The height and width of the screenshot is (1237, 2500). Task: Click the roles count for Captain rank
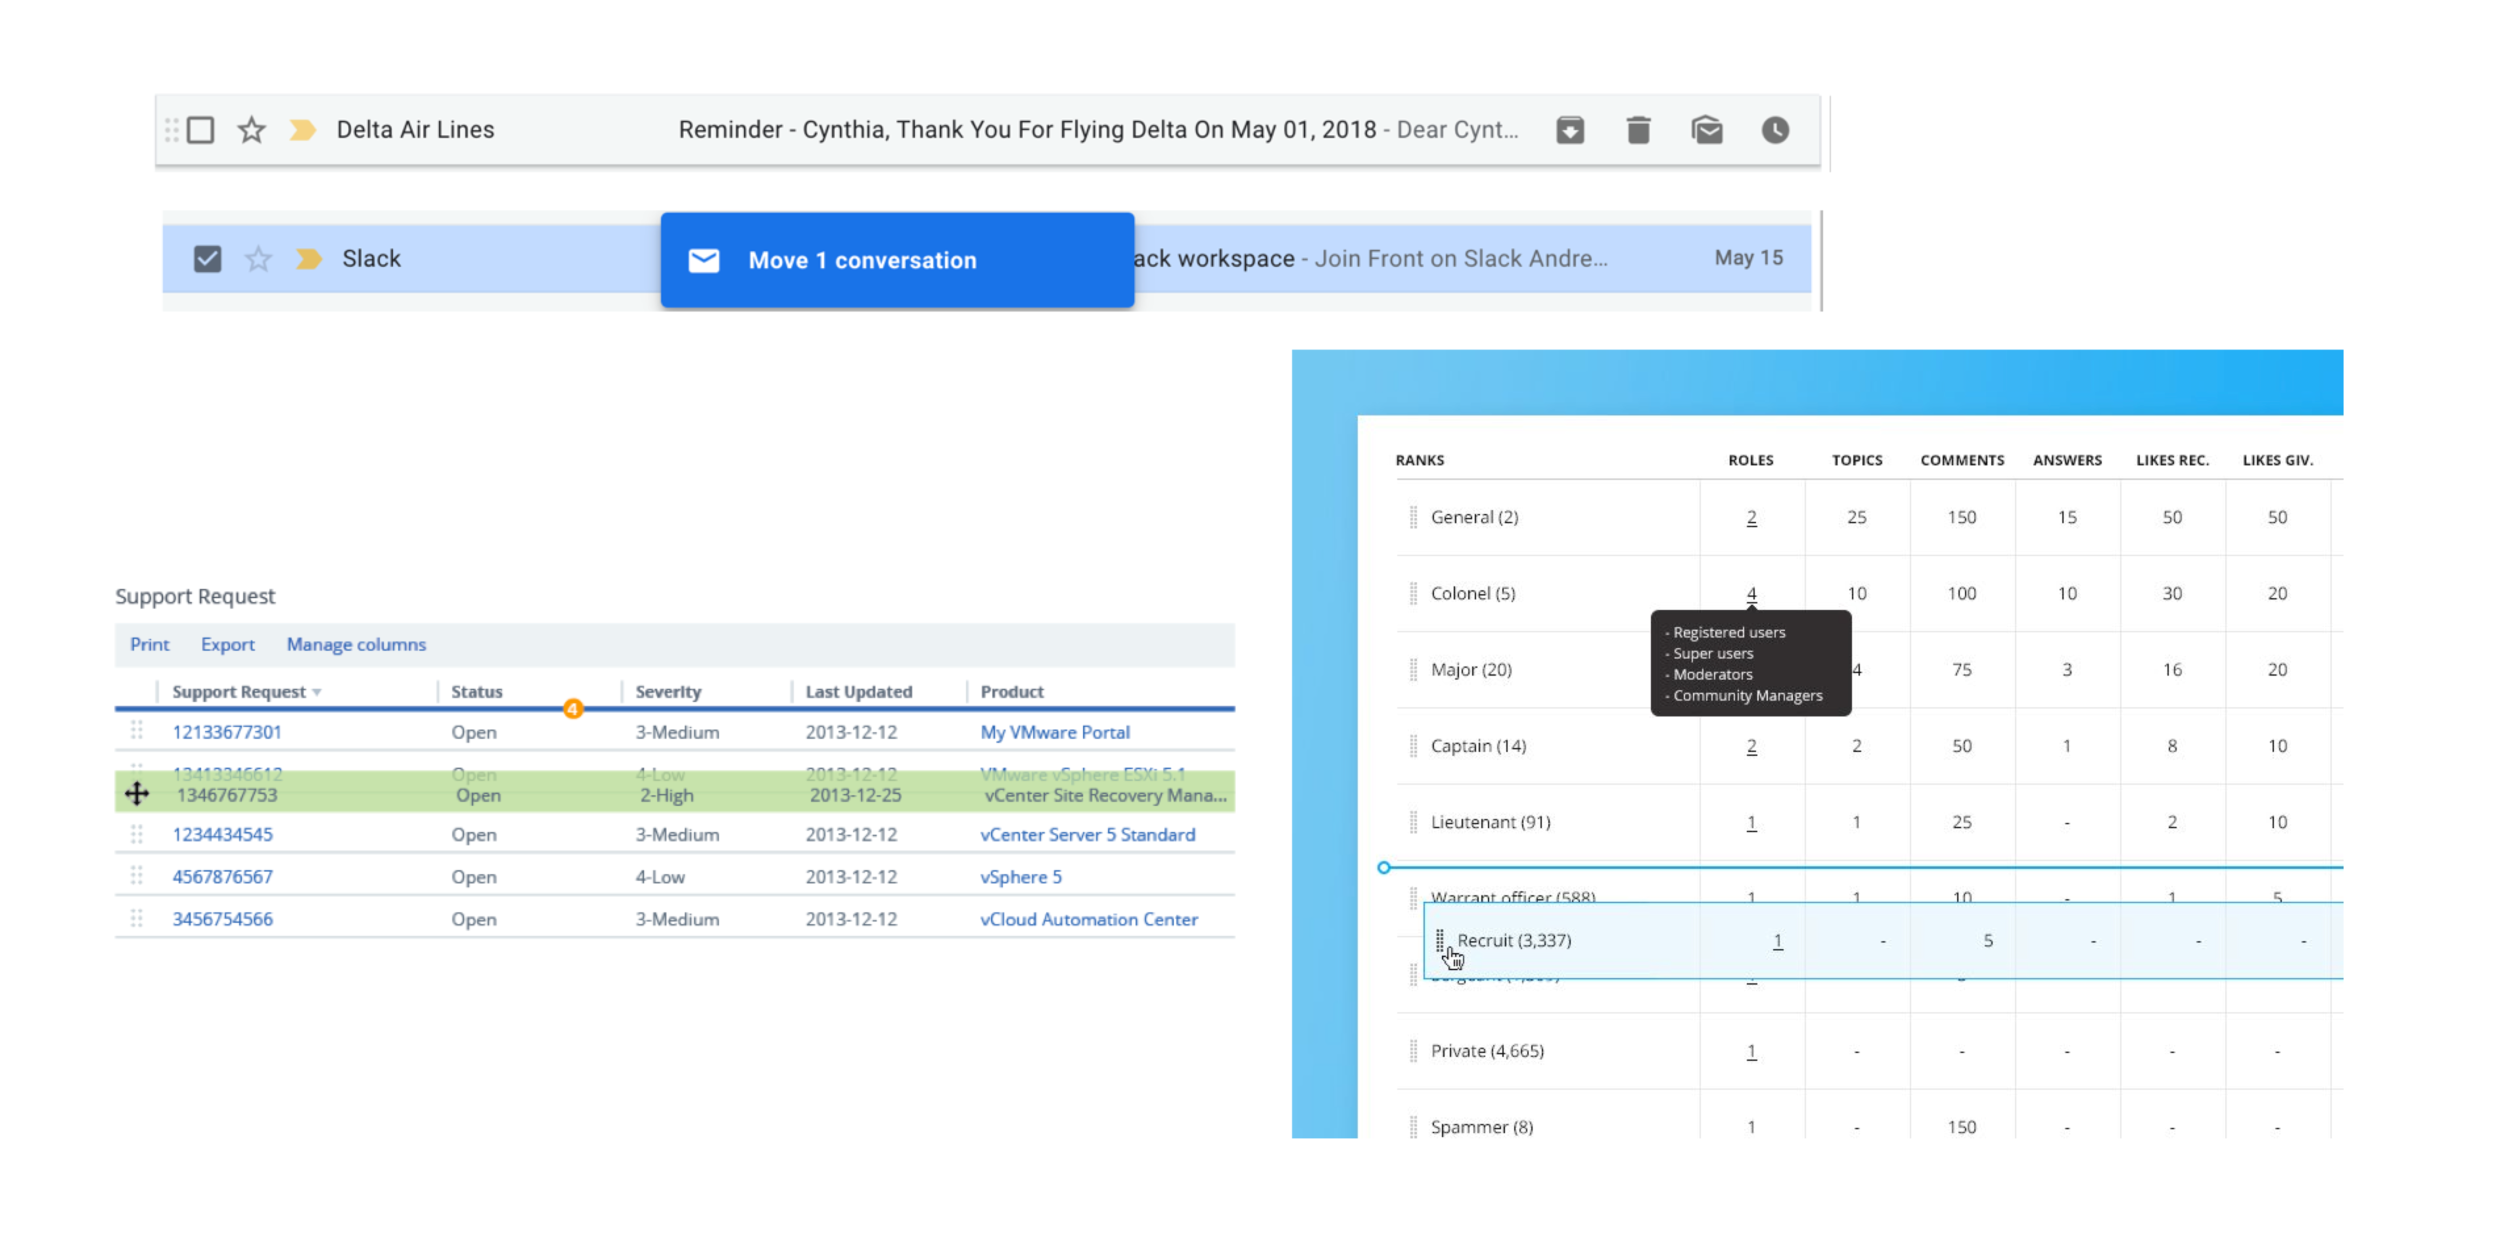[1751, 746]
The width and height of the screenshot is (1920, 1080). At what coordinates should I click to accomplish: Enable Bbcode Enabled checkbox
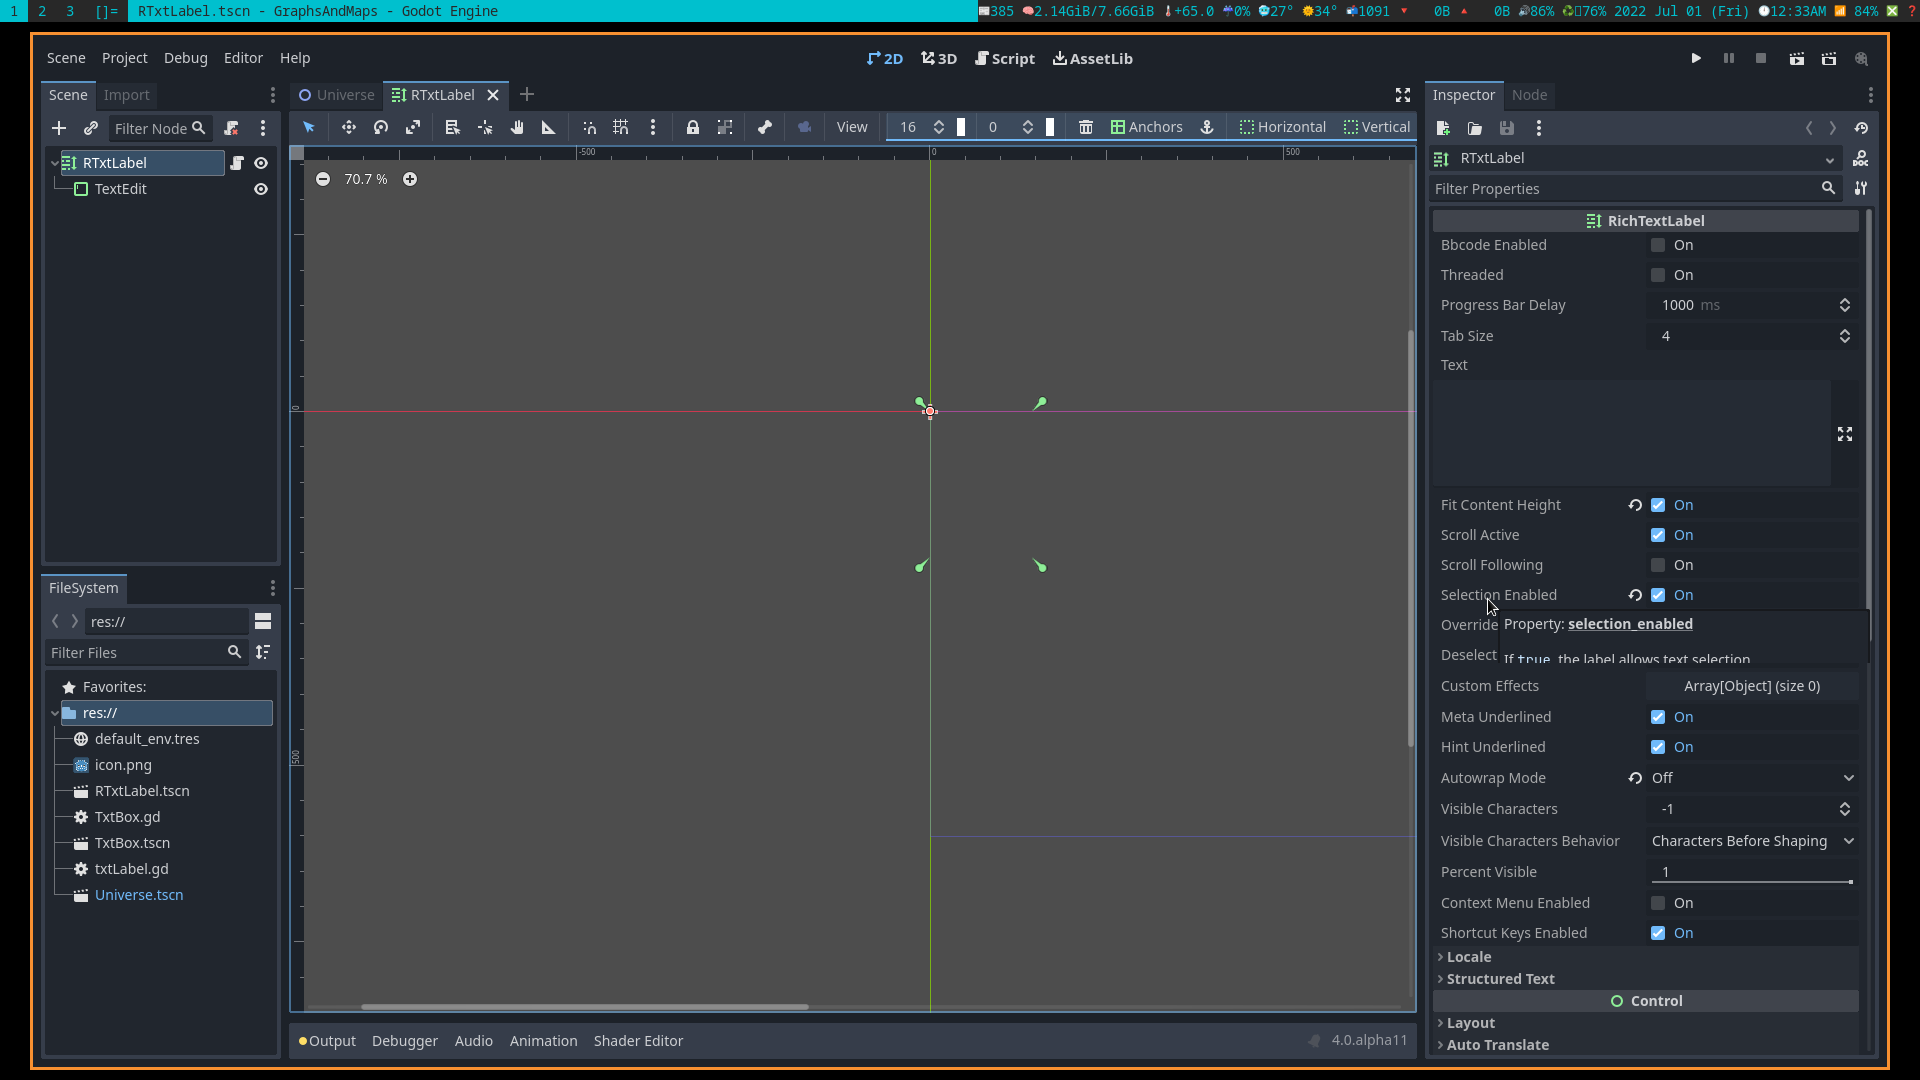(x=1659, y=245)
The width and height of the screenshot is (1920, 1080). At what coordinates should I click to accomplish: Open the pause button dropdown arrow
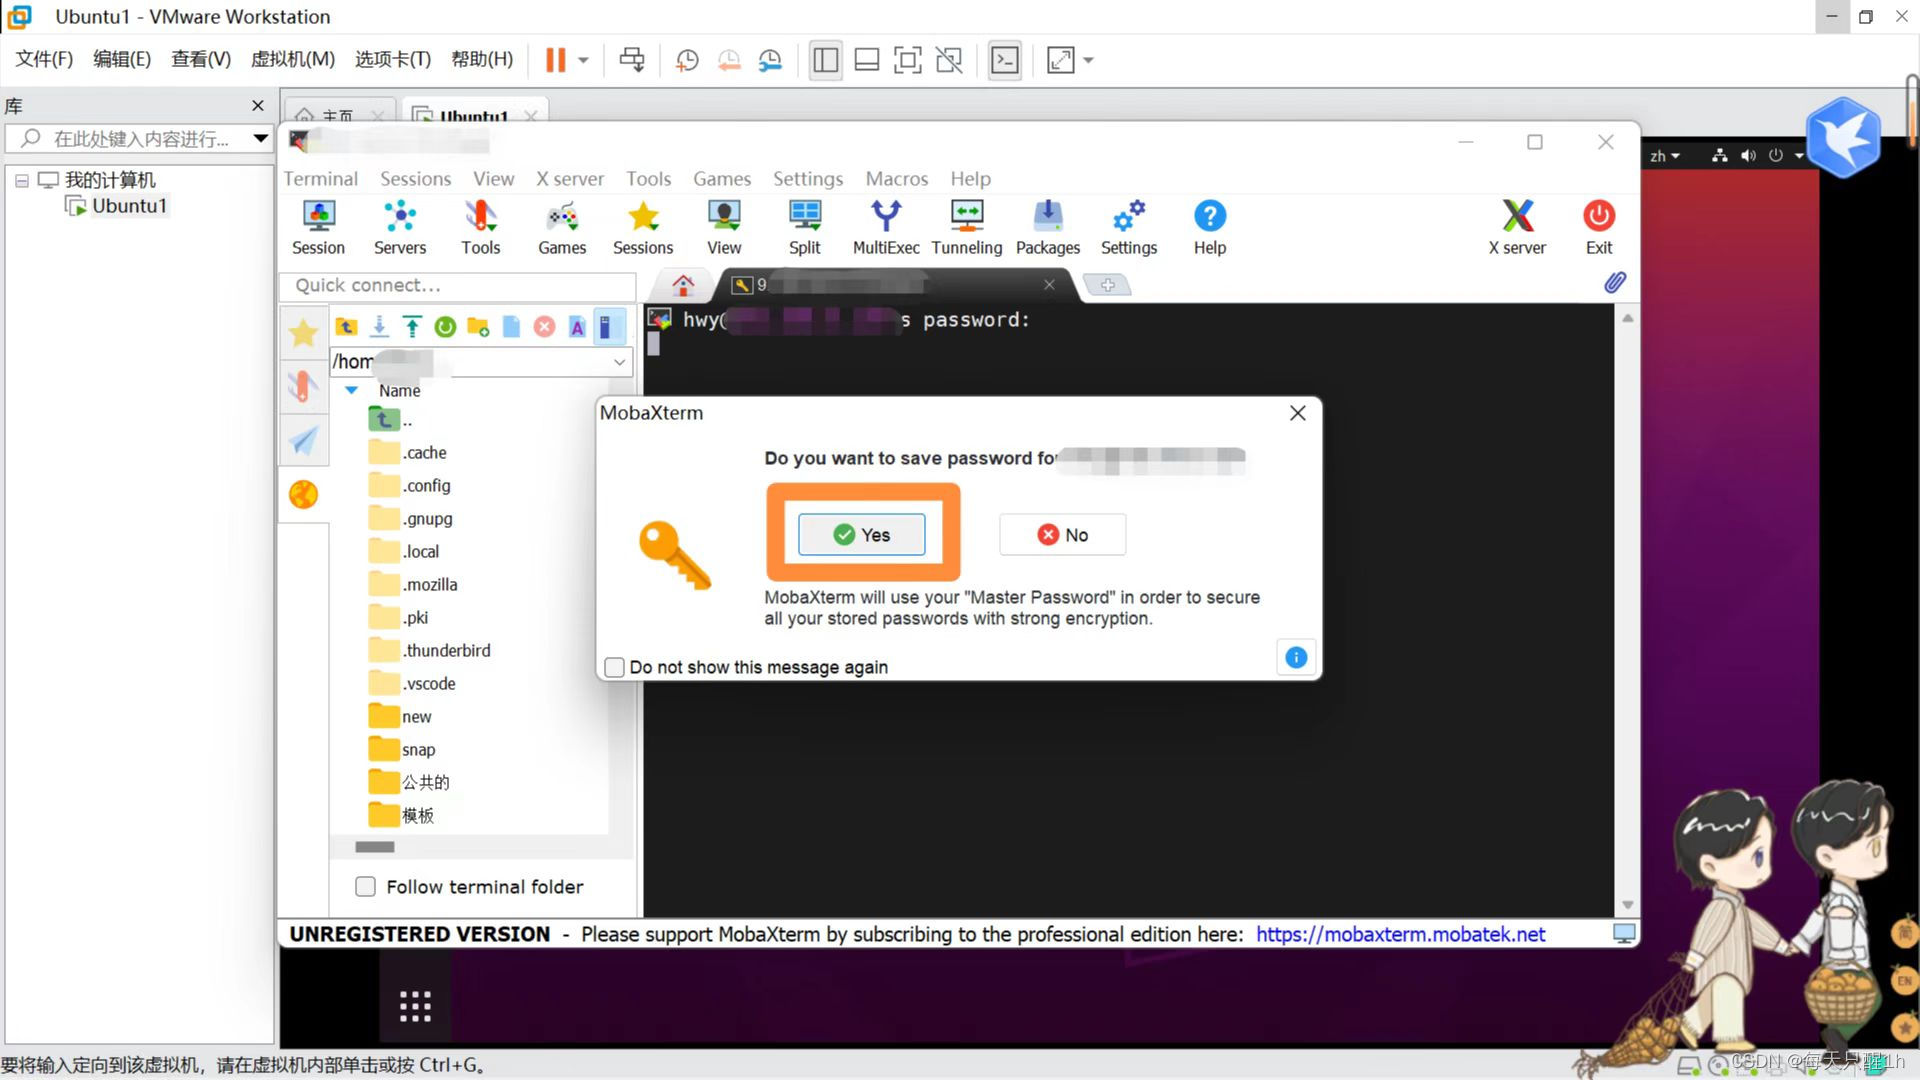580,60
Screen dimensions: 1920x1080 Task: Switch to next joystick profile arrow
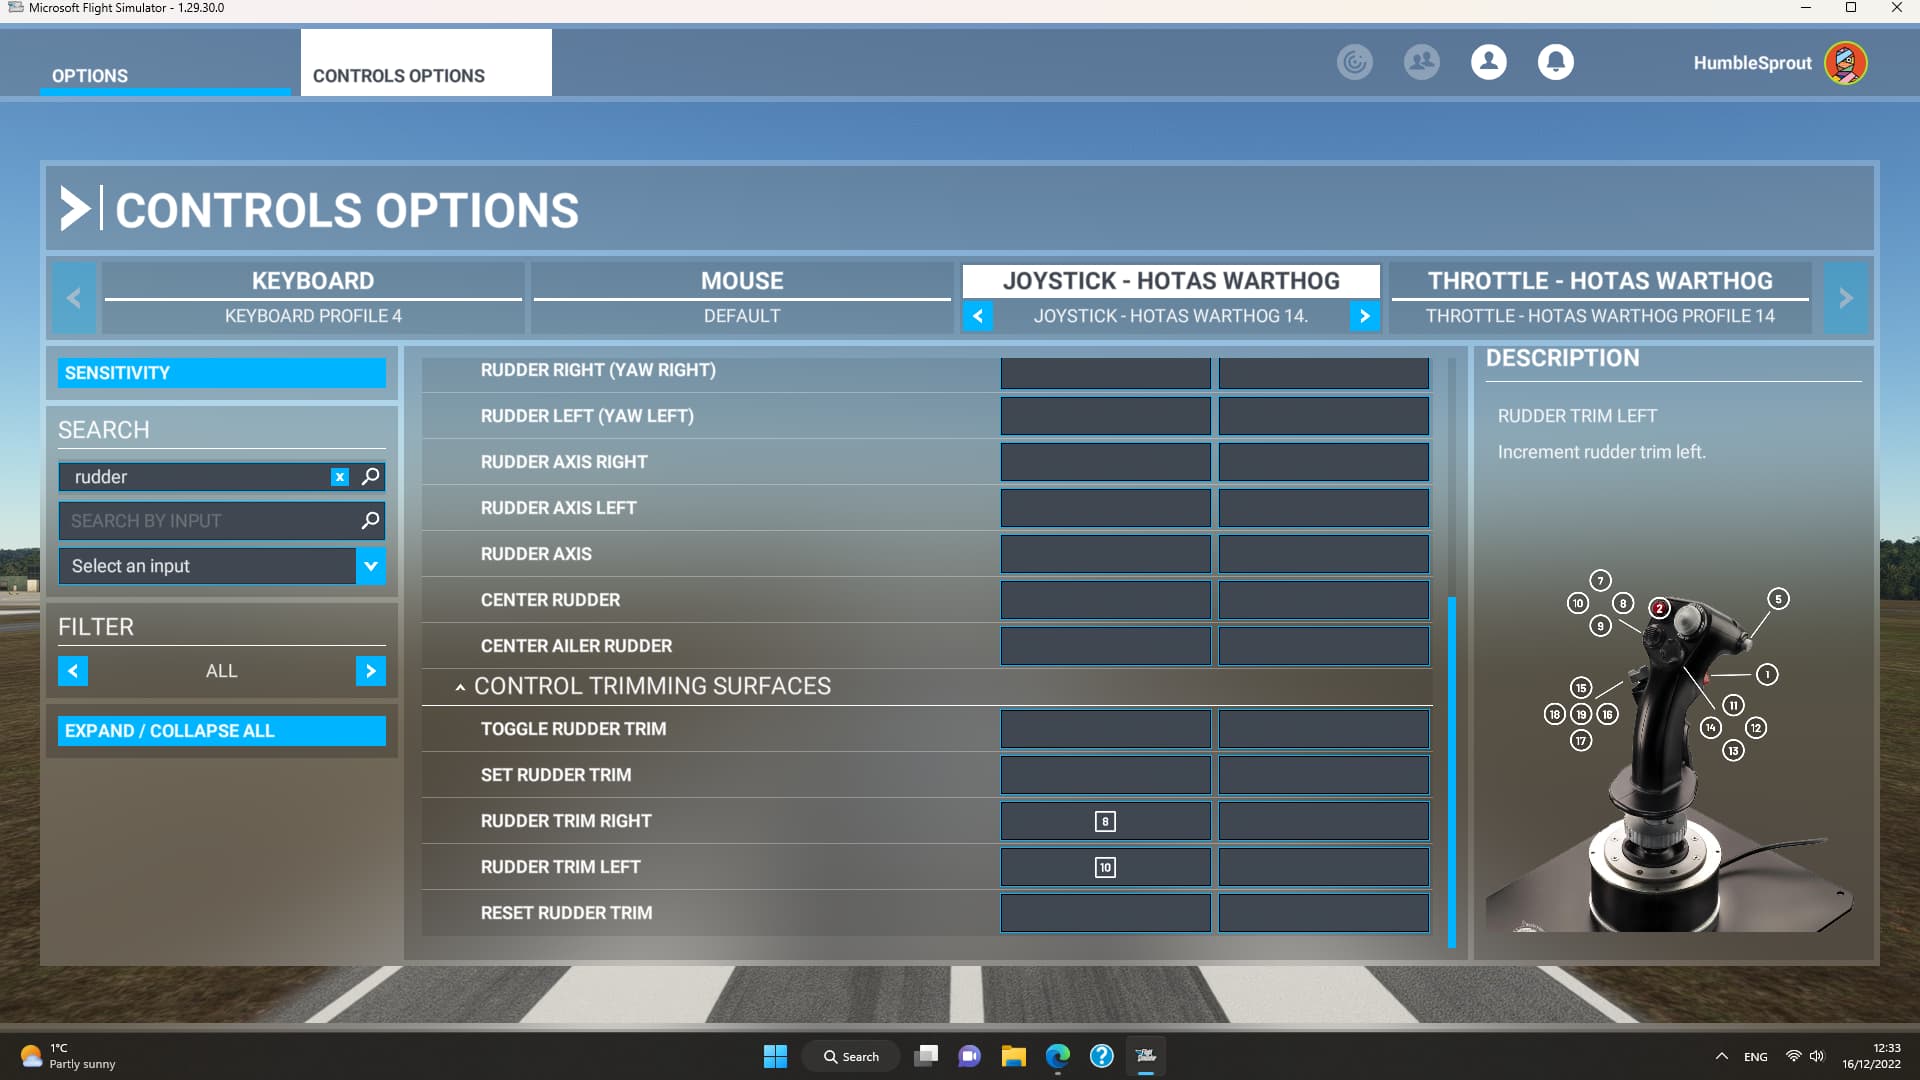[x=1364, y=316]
= = = = = = =
**Aim of the exercise:**
Could you copy the data above exactly, leaving the pictures out?

**Written response:**
The height and width of the screenshot is (1237, 2500). Task: Click the roles count for Captain rank
[1751, 746]
The width and height of the screenshot is (1920, 1080). At what coordinates should I click to accomplish: Enable Bbcode Enabled checkbox
(x=1659, y=245)
The width and height of the screenshot is (1920, 1080). At what coordinates should I click to accomplish: Open the pause button dropdown arrow
580,60
Screen dimensions: 1920x1080 Task: Switch to next joystick profile arrow
[x=1364, y=316]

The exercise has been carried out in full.